Extracted material:

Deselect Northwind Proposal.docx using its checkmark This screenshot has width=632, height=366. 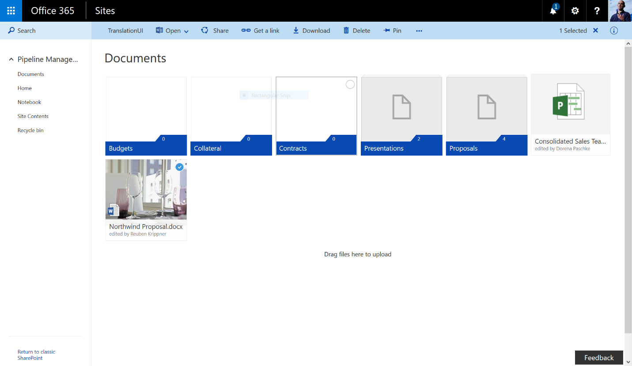[x=179, y=167]
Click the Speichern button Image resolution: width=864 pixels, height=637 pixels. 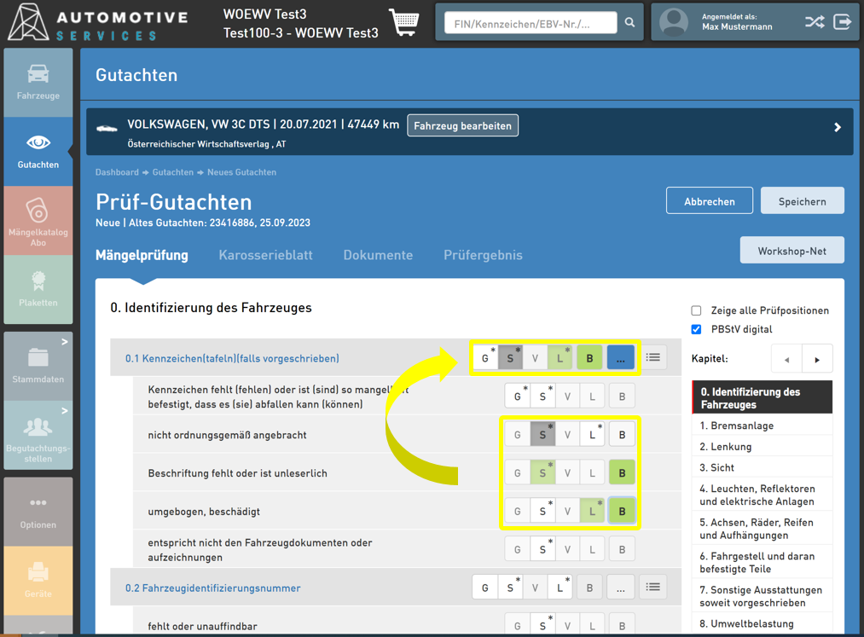(x=802, y=201)
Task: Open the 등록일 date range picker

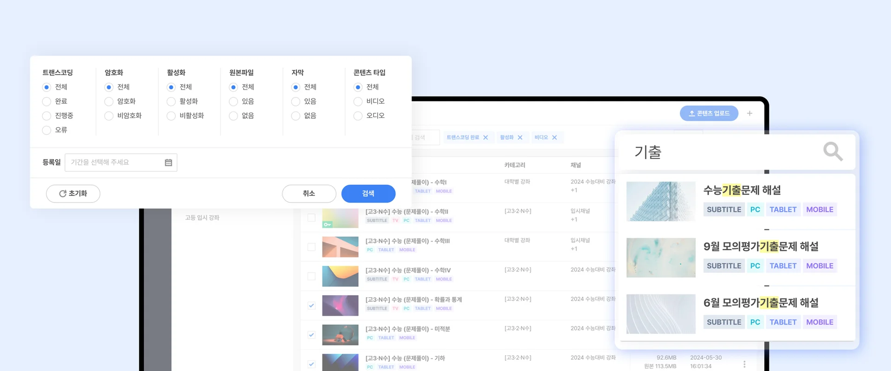Action: (x=116, y=163)
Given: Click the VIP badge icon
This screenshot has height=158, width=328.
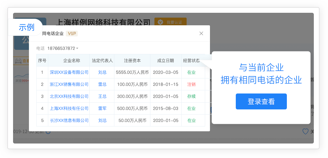Looking at the screenshot, I should click(x=72, y=34).
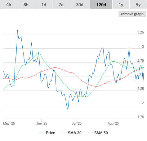Click the Aug '25 axis label

coord(113,123)
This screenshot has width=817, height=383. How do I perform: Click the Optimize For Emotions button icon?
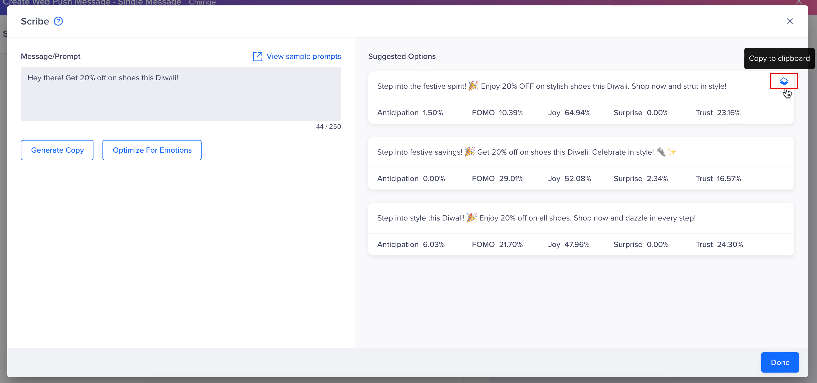pos(152,150)
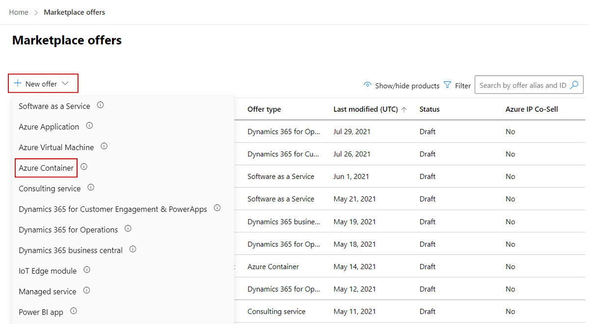The height and width of the screenshot is (324, 589).
Task: Select Azure Container from menu
Action: point(46,168)
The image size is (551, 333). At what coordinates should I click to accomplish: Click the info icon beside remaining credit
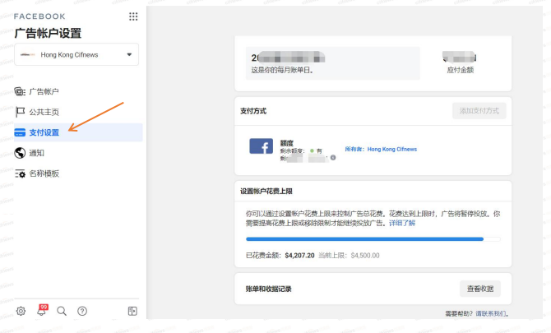click(x=333, y=157)
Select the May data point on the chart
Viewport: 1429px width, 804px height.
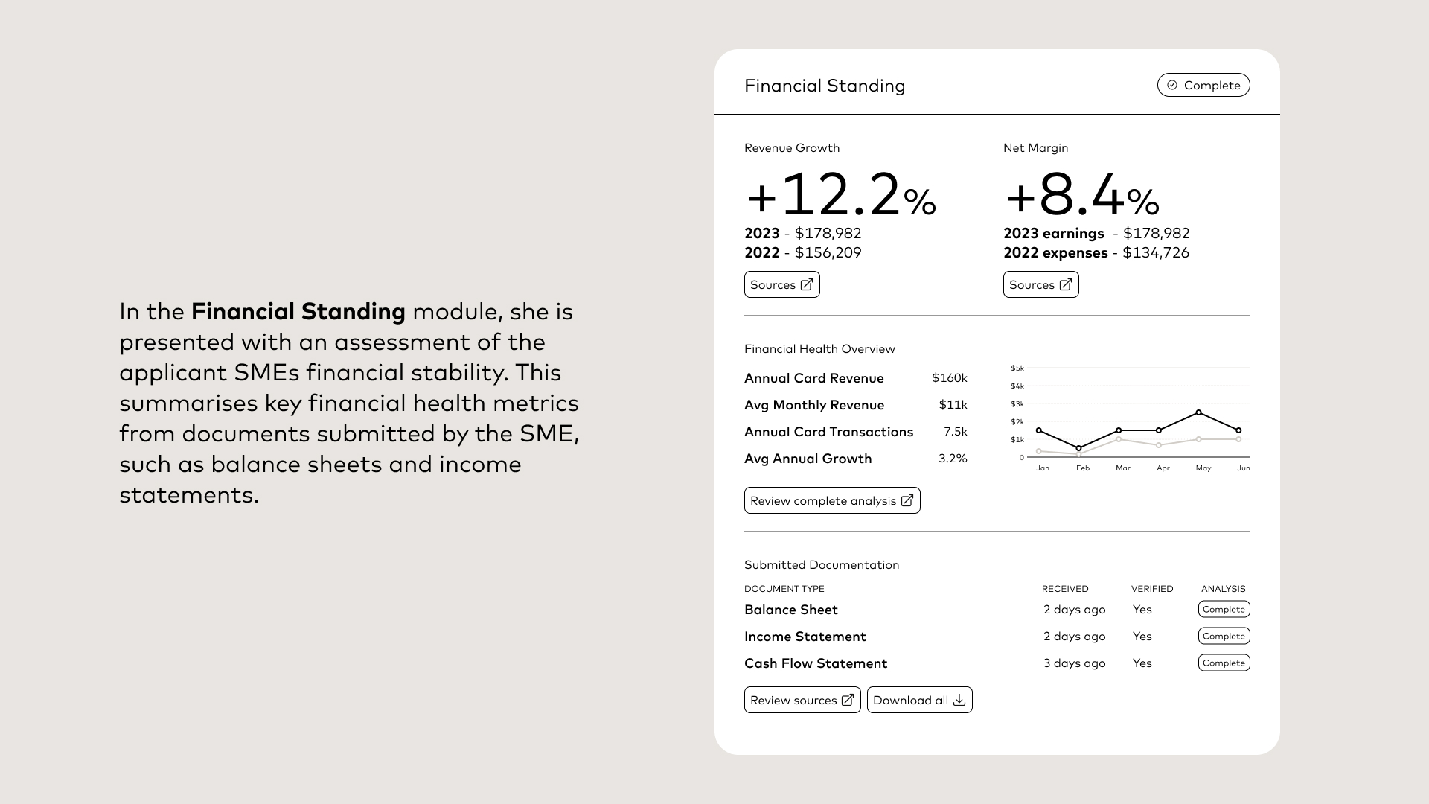click(x=1201, y=411)
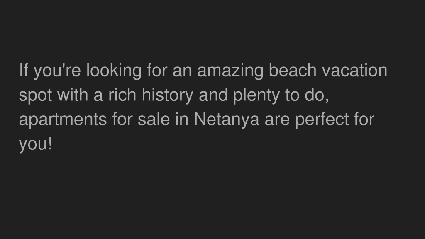Click the word "beach" in the text
Image resolution: width=425 pixels, height=239 pixels.
293,70
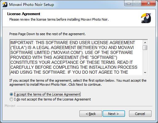Viewport: 158px width, 123px height.
Task: Go back with the '< Back' button
Action: [x=91, y=114]
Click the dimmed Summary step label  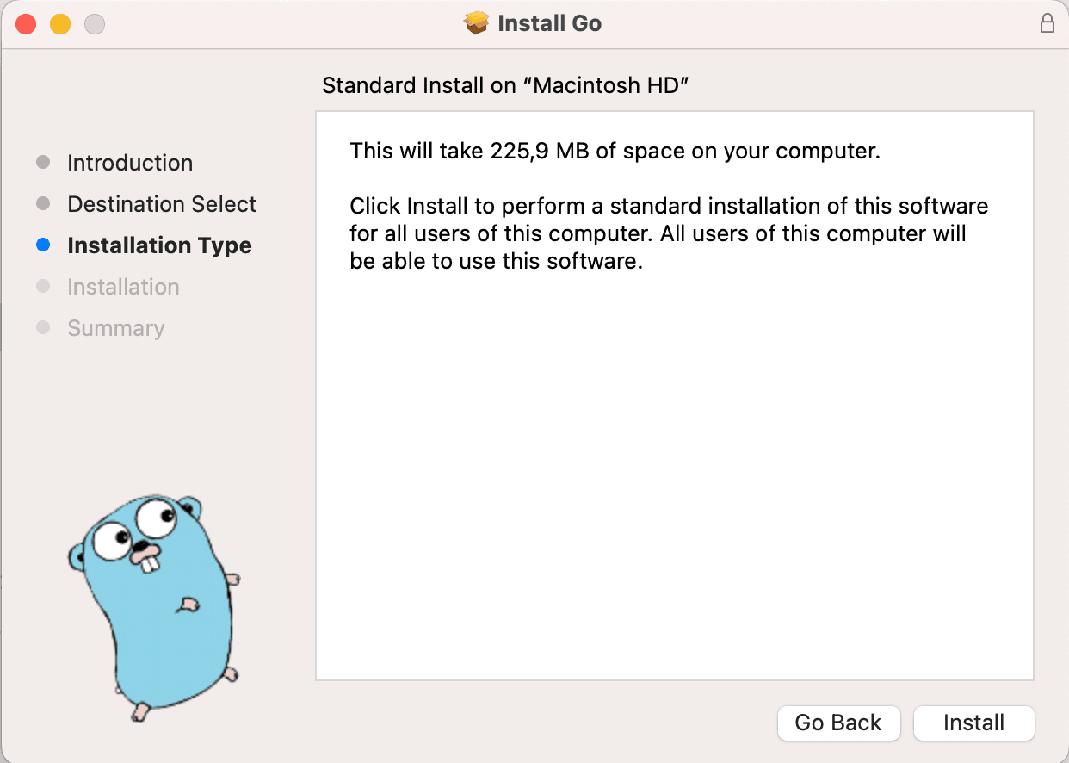[x=115, y=328]
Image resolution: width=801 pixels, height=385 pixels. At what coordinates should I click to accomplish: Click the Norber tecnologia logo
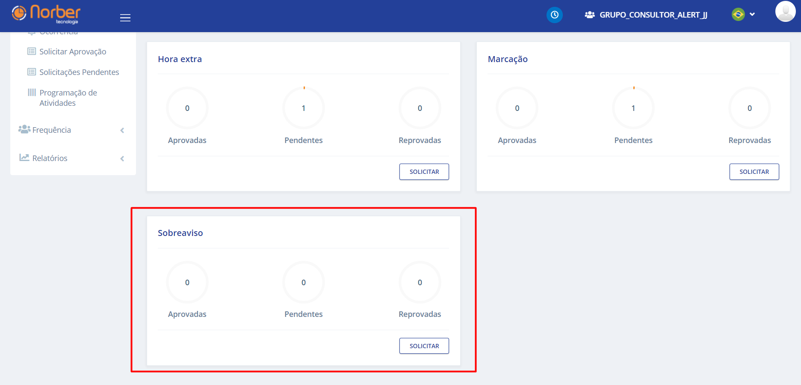46,14
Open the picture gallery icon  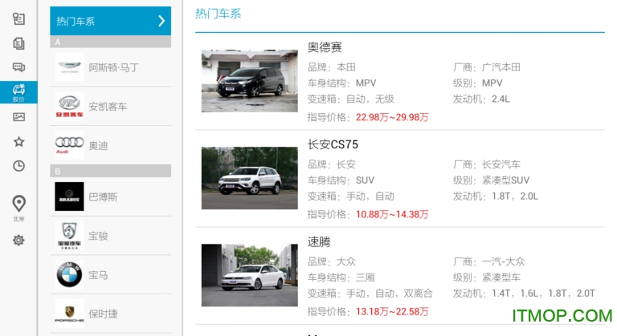[x=18, y=117]
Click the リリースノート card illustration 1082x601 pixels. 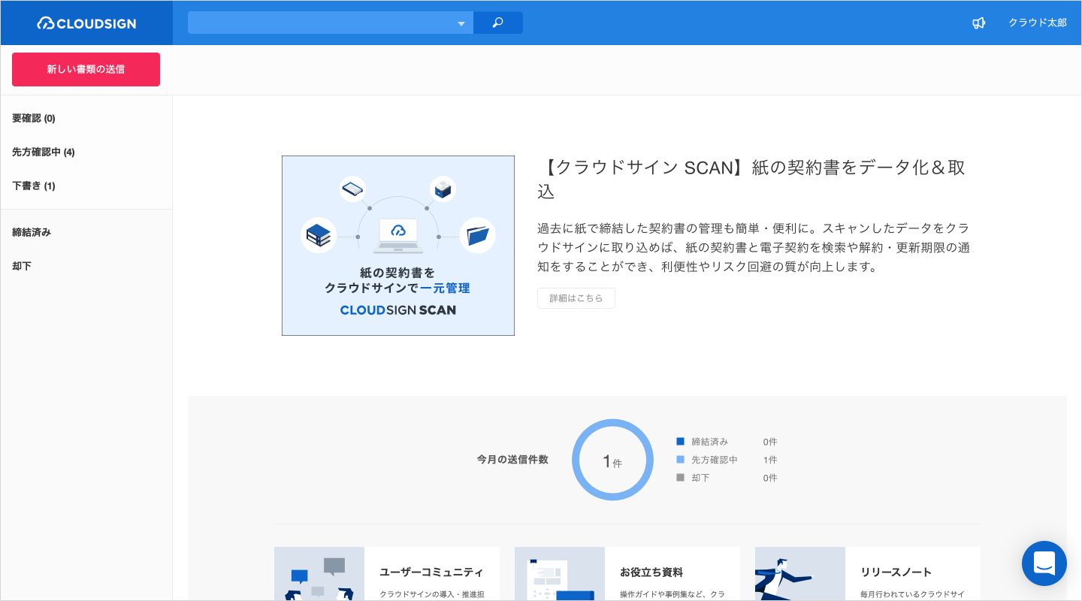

Work instructions: With the pictures removed, print only the lines starting at the line that has "The image size" and ending at the line that has "Select the May data point on the chart", both ends included, exactly as they stand above.

Result of the task:
The image size is (551, 333). At what coordinates should I click to accomplish: Click the info icon beside remaining credit
click(x=333, y=157)
Select the May data point on the chart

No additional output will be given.